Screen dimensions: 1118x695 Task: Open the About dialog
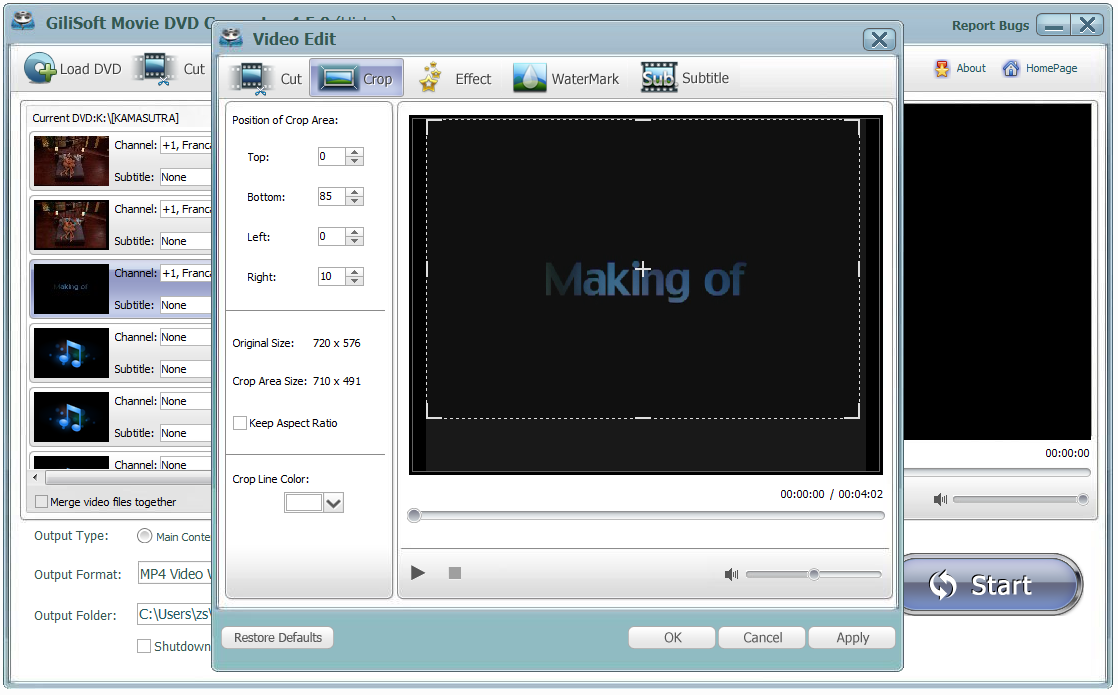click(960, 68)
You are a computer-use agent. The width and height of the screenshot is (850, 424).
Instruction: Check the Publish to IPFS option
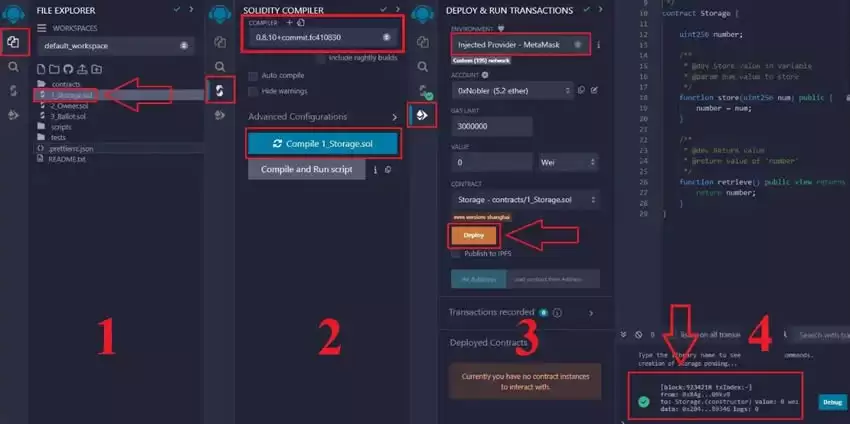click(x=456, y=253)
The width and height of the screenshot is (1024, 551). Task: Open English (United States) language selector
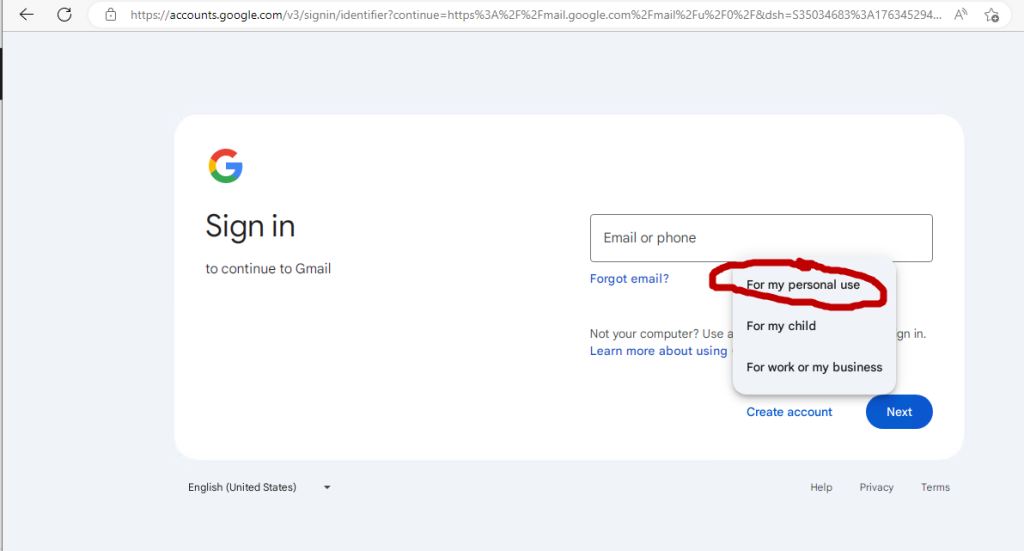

- Task instructions:
Excluding the images, return each record above precisely as written.

- Exercise answer:
Screen dimensions: 1118x695 Task: Open the About dialog
click(960, 68)
You are a computer-use agent. The width and height of the screenshot is (850, 424).
Instruction: Check the Publish to IPFS option
click(x=456, y=253)
The width and height of the screenshot is (1024, 551). Task: Open English (United States) language selector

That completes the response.